Testo dell'esercizio: Riporta come elenco numerato le righe delle voci dalla riga che contiene "The image size is (1537, 784)." fino alla riga che contiene "will (51, 100).", inclusa, omettendo le righe vuote.

Estratto dei dati:
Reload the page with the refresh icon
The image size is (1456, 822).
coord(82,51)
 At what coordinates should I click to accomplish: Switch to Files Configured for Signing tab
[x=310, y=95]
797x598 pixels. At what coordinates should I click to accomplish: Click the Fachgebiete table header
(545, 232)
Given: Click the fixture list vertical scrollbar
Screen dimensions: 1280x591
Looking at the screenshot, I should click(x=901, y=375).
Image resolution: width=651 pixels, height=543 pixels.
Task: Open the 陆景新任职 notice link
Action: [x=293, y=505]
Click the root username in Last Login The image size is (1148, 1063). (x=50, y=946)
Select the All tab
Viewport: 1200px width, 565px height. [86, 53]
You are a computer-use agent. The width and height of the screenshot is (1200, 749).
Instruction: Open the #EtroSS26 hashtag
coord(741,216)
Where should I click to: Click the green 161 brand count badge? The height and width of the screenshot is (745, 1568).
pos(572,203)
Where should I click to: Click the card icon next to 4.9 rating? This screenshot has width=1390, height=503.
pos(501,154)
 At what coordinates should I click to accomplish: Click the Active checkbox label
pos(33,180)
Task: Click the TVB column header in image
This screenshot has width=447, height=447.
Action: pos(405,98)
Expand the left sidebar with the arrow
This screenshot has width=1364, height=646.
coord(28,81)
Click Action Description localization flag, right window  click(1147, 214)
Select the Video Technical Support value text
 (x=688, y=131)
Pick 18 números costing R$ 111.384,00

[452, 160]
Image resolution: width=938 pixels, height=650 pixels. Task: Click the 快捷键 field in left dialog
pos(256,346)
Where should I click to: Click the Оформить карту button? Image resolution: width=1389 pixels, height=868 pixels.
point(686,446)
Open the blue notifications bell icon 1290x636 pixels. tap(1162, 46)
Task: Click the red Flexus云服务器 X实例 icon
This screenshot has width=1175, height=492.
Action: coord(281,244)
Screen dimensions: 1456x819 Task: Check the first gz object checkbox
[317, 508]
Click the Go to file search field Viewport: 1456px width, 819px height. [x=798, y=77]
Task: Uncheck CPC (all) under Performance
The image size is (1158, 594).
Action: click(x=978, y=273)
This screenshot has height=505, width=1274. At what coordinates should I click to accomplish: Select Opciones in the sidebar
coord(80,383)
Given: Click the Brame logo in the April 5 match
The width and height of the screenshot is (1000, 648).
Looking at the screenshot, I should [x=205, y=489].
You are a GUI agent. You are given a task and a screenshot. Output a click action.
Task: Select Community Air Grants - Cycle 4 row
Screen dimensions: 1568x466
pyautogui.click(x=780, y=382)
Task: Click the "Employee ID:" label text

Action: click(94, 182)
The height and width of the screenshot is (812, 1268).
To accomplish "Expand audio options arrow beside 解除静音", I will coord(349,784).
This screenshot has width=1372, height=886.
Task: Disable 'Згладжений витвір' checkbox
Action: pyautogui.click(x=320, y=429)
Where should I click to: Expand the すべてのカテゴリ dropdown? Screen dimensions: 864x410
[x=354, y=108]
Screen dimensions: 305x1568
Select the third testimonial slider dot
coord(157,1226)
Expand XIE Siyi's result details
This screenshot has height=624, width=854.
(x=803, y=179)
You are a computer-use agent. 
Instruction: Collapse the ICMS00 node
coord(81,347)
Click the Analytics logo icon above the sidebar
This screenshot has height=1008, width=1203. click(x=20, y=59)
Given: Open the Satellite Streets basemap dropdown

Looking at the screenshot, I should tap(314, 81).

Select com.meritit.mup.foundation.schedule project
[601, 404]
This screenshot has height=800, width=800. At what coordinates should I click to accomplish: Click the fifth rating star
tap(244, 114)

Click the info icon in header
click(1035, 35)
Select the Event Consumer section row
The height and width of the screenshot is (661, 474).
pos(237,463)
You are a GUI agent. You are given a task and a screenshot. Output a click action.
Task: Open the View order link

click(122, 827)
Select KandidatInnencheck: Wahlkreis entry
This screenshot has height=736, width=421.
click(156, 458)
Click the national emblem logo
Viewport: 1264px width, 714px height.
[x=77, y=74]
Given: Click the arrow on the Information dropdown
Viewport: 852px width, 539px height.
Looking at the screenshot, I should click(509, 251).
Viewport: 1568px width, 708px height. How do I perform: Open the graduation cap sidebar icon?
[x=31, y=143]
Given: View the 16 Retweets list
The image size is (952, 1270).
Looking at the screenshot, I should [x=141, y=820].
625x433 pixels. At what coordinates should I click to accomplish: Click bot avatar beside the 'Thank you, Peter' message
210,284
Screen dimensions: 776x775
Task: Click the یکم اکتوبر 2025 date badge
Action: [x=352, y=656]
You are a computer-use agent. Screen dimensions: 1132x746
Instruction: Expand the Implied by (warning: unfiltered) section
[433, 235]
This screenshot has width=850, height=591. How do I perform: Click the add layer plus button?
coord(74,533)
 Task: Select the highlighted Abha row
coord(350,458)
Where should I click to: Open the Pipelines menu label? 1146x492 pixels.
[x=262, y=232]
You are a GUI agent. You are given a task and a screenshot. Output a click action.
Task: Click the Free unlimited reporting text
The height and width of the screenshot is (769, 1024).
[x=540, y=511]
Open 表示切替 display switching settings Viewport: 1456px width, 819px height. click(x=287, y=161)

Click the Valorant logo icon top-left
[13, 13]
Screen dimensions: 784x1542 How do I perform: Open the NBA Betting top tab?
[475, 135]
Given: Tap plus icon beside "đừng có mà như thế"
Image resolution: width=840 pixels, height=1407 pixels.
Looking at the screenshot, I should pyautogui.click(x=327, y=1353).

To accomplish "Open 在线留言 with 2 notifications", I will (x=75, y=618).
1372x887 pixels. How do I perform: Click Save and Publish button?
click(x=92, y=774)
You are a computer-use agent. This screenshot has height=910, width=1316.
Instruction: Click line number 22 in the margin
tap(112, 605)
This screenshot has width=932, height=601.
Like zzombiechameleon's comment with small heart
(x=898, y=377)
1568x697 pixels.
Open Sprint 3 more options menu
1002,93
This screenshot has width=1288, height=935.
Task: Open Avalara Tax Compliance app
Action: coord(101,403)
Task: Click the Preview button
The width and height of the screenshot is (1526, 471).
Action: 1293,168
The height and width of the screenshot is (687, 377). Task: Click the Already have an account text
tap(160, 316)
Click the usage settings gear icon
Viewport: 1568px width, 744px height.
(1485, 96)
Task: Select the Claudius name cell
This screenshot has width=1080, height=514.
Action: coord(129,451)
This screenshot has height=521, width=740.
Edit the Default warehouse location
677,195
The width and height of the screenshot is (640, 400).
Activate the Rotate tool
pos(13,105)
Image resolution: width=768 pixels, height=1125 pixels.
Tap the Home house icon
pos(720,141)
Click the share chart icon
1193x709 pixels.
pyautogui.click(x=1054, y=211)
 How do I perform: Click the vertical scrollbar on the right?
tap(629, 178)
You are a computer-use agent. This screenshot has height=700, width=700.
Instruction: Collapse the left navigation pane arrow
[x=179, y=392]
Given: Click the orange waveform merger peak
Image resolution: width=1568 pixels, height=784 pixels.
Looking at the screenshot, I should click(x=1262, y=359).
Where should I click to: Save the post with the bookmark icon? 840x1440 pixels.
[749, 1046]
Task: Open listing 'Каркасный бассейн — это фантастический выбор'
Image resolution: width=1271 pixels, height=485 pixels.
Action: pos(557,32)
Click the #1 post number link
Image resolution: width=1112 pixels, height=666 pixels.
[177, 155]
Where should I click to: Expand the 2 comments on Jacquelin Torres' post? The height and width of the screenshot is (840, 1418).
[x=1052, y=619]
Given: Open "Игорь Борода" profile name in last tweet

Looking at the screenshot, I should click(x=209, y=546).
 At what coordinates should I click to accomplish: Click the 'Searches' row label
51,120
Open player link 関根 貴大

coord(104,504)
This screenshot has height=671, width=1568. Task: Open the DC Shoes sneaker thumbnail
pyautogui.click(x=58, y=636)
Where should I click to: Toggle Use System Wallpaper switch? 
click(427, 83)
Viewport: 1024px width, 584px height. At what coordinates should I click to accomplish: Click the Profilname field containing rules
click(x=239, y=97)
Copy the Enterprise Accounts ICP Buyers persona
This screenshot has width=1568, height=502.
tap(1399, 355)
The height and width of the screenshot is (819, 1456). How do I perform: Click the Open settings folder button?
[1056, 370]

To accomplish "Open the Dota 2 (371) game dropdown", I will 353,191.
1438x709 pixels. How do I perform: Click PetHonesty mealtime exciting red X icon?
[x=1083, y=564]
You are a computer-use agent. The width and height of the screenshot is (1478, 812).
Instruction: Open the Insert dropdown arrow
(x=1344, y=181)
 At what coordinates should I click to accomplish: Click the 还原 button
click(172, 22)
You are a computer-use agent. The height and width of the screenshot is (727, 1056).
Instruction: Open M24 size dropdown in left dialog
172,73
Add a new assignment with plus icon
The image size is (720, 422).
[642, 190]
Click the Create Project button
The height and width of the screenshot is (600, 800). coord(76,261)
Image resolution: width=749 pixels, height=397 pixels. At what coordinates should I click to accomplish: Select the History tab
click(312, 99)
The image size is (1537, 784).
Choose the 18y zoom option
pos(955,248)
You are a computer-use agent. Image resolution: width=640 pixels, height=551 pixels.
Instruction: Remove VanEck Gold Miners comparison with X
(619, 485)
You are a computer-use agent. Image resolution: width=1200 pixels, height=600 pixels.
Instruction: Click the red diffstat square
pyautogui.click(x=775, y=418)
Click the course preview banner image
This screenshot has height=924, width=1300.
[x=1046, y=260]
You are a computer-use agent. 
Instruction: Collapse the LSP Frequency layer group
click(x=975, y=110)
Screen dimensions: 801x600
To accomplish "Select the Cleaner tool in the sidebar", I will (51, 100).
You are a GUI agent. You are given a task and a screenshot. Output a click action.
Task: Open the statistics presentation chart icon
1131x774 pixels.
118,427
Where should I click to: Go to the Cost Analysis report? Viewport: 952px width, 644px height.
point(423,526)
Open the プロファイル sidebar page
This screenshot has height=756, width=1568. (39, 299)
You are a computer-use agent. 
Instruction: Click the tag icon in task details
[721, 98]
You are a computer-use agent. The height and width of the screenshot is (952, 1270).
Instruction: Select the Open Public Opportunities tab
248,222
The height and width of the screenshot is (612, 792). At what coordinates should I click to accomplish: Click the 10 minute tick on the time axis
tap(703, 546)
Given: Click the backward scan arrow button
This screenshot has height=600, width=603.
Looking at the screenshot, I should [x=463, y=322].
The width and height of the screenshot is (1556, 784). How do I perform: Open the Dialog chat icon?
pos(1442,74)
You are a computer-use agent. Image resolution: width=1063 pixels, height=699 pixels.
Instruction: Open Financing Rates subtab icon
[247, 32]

Soluzione:
1. The image size is (1537, 784).
2. Choose the 18y zoom option
3. pos(955,248)
4. You are a computer-use agent. Image resolution: width=640 pixels, height=551 pixels.
5. Instruction: Remove VanEck Gold Miners comparison with X
6. (619, 485)
7. You are a computer-use agent. Image resolution: width=1200 pixels, height=600 pixels.
8. Instruction: Click the red diffstat square
9. pyautogui.click(x=775, y=418)
10. Click the course preview banner image
11. This screenshot has height=924, width=1300.
12. [x=1046, y=260]
13. You are a computer-use agent. 
14. Instruction: Collapse the LSP Frequency layer group
15. click(x=975, y=110)
16. Screen dimensions: 801x600
17. To accomplish "Select the Cleaner tool in the sidebar", I will (51, 100).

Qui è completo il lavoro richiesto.